**STATED TASK:** Reproduce, unchanged, the entries starting with the line that contains "This screenshot has height=216, width=385." and continuing through the line that contains "point(268,180)", including both of those lines.
····················
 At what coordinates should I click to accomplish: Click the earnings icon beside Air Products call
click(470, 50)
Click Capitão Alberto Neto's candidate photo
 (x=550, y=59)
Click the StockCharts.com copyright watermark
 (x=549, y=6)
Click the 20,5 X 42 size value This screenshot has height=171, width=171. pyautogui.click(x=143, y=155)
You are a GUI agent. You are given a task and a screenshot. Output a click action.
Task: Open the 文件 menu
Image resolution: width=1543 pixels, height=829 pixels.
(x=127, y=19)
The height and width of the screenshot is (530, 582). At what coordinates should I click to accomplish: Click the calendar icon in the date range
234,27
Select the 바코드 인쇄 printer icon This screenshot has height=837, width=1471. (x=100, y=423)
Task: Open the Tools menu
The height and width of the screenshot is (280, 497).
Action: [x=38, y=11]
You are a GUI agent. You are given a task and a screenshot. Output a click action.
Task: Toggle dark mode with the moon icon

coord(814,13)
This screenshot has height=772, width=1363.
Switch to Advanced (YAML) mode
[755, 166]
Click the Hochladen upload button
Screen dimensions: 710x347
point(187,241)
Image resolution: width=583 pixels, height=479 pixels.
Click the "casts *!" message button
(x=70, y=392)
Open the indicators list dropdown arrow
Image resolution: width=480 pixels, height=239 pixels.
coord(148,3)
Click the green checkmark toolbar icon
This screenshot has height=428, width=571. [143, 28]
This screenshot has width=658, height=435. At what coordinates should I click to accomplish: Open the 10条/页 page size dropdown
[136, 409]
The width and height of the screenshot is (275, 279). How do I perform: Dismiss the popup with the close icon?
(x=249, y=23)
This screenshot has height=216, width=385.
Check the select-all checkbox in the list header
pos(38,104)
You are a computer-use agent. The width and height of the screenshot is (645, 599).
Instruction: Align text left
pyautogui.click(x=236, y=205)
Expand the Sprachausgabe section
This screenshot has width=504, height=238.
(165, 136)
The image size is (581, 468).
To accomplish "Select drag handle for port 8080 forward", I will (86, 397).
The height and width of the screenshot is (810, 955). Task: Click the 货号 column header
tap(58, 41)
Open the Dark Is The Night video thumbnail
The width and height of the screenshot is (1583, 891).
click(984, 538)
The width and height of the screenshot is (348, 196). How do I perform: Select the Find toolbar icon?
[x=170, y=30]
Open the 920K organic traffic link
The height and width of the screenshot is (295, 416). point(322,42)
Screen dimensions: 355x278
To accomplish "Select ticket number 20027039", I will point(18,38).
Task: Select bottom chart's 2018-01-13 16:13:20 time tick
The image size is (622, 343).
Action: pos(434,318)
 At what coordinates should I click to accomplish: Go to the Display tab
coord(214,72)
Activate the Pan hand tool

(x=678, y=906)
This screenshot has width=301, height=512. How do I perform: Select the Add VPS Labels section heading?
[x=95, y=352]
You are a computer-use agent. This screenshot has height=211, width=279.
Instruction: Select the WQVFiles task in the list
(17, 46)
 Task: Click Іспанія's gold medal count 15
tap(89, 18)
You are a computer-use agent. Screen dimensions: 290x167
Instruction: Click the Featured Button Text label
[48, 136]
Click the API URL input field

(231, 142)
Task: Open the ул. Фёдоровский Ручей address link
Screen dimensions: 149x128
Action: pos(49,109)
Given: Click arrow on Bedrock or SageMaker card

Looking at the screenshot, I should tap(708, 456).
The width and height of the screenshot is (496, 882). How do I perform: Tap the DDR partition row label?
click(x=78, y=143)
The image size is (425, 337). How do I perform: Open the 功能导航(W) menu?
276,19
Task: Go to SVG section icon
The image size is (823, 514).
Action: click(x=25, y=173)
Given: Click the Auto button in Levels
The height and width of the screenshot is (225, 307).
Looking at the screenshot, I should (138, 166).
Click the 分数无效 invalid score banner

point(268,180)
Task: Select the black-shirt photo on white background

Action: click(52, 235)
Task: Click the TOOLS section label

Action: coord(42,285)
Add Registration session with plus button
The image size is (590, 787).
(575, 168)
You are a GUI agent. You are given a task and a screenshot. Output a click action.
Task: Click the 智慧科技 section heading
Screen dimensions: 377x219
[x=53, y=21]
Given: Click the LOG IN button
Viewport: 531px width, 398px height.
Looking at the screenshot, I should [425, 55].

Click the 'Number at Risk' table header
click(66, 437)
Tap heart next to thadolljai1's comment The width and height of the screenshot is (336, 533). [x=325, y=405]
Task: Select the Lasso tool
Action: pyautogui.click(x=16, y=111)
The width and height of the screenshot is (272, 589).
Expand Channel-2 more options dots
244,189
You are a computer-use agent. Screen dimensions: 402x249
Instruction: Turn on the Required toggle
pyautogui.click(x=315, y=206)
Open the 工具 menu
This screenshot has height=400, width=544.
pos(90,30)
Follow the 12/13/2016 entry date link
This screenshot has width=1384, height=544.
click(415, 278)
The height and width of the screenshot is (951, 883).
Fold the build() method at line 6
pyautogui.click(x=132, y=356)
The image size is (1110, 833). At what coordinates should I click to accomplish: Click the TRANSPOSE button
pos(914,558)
····················
**CORRECT ANSWER:**
This screenshot has height=216, width=385.
Check the select-all checkbox in the list header
pos(38,104)
You are a computer-use agent. The width and height of the screenshot is (645, 599).
Instruction: Align text left
pyautogui.click(x=236, y=205)
Expand the Sprachausgabe section
This screenshot has width=504, height=238.
(165, 136)
The image size is (581, 468).
To accomplish "Select drag handle for port 8080 forward", I will (86, 397).
The height and width of the screenshot is (810, 955). Task: Click the 货号 column header
tap(58, 41)
Open the Dark Is The Night video thumbnail
The width and height of the screenshot is (1583, 891).
click(984, 538)
The width and height of the screenshot is (348, 196). How do I perform: Select the Find toolbar icon?
[x=170, y=30]
Open the 920K organic traffic link
The height and width of the screenshot is (295, 416). point(322,42)
Screen dimensions: 355x278
To accomplish "Select ticket number 20027039", I will point(18,38).
Task: Select bottom chart's 2018-01-13 16:13:20 time tick
The image size is (622, 343).
Action: pos(434,318)
 At what coordinates should I click to accomplish: Go to the Display tab
coord(214,72)
Activate the Pan hand tool

(x=678, y=906)
This screenshot has width=301, height=512. How do I perform: Select the Add VPS Labels section heading?
[x=95, y=352]
You are a computer-use agent. This screenshot has height=211, width=279.
Instruction: Select the WQVFiles task in the list
(17, 46)
 Task: Click Іспанія's gold medal count 15
tap(89, 18)
You are a computer-use agent. Screen dimensions: 290x167
Instruction: Click the Featured Button Text label
[48, 136]
Click the API URL input field

(231, 142)
Task: Open the ул. Фёдоровский Ручей address link
Screen dimensions: 149x128
Action: pos(49,109)
Given: Click arrow on Bedrock or SageMaker card

Looking at the screenshot, I should tap(708, 456).
The width and height of the screenshot is (496, 882). How do I perform: Tap the DDR partition row label?
click(x=78, y=143)
The image size is (425, 337). How do I perform: Open the 功能导航(W) menu?
276,19
Task: Go to SVG section icon
The image size is (823, 514).
Action: click(x=25, y=173)
Given: Click the Auto button in Levels
The height and width of the screenshot is (225, 307).
Looking at the screenshot, I should (138, 166).
Click the 分数无效 invalid score banner

point(268,180)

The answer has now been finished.